Um estudo, com participação da ENSP, analisou as associações entre a percepção de risco de adoecimento por Covid-19 e os sintomas de depressão, ansiedade e estresse em profissionais atuantes em unidades de saúde de diversas categorias profissionais que buscaram voluntariamente um dos primeiros Centros de Referência em Testagem no Município do Rio de Janeiro. Do total de 2.996 investigados, 81,5% eram mulheres com idade média de 40 anos. Cerca da metade apresentava grau leve, moderado ou severo de depressão, ansiedade ou estresse, sendo a frequência de trabalhadores com sintomas severos, respectivamente, 18,5%, 29,6% e 21,5%. “Eles vivenciam não apenas o medo de ser infectado, adoecer e morrer, como também o medo relacionado ao risco de infectar outras pessoas.” Os autores, Aline Silva-Costa, Rosane Harter Griep e Lúcia Rotenberg, publicaram artigo em Cadernos de Saúde Pública.
 
A Organização Mundial da Saúde (OMS) declarou, em janeiro de 2020, que o surto da Covid-19 constitui uma Emergência de Saúde Pública de Importância Internacional (ESPII), o que foi logo depois caracterizado como pandemia. Com o contínuo aumento do número de casos graves, hospitalizações e óbitos relacionados à doença, foram adotadas estratégias para reduzir o risco de exposição ao vírus por grande parte da população, como o distanciamento social. No entanto, em direção oposta, os trabalhadores de serviços de saúde, em especial os profissionais que prestam assistência, constituem o grupo mais vulnerável à infecção pelo SARS-CoV-2.

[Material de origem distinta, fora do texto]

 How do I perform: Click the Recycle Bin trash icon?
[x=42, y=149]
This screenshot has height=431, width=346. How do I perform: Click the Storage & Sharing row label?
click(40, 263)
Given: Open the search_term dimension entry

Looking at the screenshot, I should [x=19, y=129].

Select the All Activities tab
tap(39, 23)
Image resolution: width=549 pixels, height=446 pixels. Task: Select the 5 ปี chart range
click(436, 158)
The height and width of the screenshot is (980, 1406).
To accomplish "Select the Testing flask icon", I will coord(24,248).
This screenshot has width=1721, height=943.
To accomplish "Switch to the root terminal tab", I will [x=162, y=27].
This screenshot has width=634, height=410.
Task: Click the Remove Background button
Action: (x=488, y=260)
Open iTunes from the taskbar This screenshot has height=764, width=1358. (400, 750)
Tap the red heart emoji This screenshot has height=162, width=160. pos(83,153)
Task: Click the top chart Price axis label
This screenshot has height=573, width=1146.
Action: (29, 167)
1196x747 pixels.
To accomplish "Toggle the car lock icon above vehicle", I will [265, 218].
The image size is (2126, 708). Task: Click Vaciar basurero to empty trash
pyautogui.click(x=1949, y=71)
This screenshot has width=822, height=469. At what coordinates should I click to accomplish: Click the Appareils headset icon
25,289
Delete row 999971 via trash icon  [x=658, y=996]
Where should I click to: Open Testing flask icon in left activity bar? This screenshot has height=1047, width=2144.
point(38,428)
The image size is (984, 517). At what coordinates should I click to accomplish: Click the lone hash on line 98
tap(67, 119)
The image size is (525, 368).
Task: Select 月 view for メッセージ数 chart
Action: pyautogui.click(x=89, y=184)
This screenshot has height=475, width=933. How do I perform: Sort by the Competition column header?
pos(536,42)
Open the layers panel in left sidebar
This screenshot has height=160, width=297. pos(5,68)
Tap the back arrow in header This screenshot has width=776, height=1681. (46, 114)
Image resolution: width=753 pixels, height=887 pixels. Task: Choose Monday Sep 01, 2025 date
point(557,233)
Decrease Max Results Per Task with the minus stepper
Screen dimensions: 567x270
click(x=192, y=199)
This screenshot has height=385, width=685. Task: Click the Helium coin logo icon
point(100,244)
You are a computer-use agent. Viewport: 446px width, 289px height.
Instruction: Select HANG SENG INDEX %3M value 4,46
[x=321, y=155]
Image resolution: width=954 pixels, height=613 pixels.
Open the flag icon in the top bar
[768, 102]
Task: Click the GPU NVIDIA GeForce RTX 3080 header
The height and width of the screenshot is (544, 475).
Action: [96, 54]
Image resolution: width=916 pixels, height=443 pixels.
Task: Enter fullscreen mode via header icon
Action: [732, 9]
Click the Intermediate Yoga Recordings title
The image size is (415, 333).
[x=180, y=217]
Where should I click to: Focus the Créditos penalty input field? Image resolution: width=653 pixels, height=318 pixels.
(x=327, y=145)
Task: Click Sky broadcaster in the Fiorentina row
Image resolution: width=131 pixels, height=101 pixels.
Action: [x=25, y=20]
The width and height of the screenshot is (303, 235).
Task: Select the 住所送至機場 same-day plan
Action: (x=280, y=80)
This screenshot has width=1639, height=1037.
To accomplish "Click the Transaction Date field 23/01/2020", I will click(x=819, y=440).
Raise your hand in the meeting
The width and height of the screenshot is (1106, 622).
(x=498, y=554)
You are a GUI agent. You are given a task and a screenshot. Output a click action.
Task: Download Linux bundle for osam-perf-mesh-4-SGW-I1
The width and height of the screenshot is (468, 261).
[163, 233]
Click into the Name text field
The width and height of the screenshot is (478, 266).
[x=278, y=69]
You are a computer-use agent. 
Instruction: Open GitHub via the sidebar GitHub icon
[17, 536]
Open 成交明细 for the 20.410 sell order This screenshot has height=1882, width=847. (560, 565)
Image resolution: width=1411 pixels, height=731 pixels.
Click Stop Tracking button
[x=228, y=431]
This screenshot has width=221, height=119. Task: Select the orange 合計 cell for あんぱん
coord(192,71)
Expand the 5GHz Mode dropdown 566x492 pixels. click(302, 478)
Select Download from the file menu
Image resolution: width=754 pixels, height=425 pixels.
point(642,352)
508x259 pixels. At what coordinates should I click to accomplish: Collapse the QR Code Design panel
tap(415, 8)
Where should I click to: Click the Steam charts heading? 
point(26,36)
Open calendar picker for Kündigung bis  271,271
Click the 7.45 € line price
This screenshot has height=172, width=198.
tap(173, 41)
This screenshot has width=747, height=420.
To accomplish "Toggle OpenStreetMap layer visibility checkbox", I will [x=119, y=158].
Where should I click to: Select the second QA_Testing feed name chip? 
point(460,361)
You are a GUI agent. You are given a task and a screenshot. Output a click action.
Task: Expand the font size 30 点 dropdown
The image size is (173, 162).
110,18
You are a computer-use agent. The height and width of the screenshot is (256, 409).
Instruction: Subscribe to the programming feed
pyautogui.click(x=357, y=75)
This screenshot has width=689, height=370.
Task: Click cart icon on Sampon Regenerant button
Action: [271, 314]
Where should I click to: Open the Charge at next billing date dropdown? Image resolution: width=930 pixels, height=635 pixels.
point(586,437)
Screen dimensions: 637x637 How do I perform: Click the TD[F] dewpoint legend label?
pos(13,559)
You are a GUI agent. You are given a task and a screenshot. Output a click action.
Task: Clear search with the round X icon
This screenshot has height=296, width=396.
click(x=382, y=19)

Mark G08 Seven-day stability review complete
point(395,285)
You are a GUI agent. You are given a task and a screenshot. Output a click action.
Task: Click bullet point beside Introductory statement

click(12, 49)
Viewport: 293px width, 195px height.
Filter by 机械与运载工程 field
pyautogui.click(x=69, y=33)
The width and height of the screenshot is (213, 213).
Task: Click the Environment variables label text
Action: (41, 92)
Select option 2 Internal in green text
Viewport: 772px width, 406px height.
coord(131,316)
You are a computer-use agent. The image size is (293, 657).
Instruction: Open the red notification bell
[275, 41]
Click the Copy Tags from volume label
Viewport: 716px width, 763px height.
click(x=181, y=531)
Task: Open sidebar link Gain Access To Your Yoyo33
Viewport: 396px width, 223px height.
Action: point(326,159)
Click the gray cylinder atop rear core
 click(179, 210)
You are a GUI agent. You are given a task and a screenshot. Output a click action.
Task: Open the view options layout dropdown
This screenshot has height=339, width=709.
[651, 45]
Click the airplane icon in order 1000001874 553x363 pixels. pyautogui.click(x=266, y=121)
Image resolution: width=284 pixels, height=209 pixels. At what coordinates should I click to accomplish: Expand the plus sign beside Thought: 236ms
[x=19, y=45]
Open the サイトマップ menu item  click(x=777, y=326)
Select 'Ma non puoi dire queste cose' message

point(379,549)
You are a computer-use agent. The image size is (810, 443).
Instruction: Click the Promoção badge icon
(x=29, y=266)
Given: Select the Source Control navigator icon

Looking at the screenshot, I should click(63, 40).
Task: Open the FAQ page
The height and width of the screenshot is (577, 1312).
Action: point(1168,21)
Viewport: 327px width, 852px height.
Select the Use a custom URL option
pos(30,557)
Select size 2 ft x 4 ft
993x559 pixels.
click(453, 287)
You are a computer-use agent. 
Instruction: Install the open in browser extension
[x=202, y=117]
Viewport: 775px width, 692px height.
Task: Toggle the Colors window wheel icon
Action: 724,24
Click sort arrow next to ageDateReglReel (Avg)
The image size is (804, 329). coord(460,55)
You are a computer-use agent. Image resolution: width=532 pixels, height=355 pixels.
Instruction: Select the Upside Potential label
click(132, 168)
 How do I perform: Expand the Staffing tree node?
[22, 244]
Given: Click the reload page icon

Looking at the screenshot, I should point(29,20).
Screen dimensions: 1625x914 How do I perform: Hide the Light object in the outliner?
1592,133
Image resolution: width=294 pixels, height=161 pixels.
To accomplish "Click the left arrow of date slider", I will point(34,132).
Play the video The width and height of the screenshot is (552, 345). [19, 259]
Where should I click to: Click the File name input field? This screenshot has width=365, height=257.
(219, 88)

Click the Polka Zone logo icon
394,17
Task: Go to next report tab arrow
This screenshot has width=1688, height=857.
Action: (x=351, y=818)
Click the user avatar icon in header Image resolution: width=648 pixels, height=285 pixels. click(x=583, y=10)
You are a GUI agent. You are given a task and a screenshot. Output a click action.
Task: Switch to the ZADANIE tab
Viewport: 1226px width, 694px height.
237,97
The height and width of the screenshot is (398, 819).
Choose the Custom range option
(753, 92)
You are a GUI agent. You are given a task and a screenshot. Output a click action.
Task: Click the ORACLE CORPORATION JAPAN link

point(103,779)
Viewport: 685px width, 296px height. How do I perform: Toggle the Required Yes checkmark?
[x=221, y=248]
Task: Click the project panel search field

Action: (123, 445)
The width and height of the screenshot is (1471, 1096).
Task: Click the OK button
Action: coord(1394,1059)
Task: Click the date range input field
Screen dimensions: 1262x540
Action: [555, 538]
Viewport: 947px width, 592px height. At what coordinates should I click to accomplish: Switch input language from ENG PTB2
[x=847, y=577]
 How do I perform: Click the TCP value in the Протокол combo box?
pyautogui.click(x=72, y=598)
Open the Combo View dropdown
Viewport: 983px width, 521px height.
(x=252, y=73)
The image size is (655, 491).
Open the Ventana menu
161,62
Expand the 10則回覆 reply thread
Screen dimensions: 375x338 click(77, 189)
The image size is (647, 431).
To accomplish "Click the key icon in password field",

De acordo com o artigo referido, nesse contexto, um inquérito sobre a percepção de risco e preocupações entre profissionais da saúde durante a pandemia da Covid-19 mostrou que 59,2% dos trabalhadores referiram alta percepção de risco de serem infectados. De forma semelhante, 35,5% dos trabalhadores da saúde referiram que seu local de trabalho apresentava maior risco de infecção do que outros locais.


Segundo os autores, além de mudanças no ritmo e estilo de vida, e da sobrecarga de trabalho durante a pandemia, as preocupações com o risco de infecção podem contribuir para diversos problemas relacionados à saúde mental entre os profissionais de saúde. Assim, este grupo vivencia não apenas o medo de ser infectado, adoecer e morrer, como também o medo relacionado ao risco de infectar outras pessoas. Ademais, a pandemia impôs a necessidade de seguir protocolos que se modificam rapidamente dado o desconhecimento da patologia. Este contexto de extrema pressão favorece dilemas éticos e morais, que contribuem para o desgaste emocional enfrentado pelos trabalhadores.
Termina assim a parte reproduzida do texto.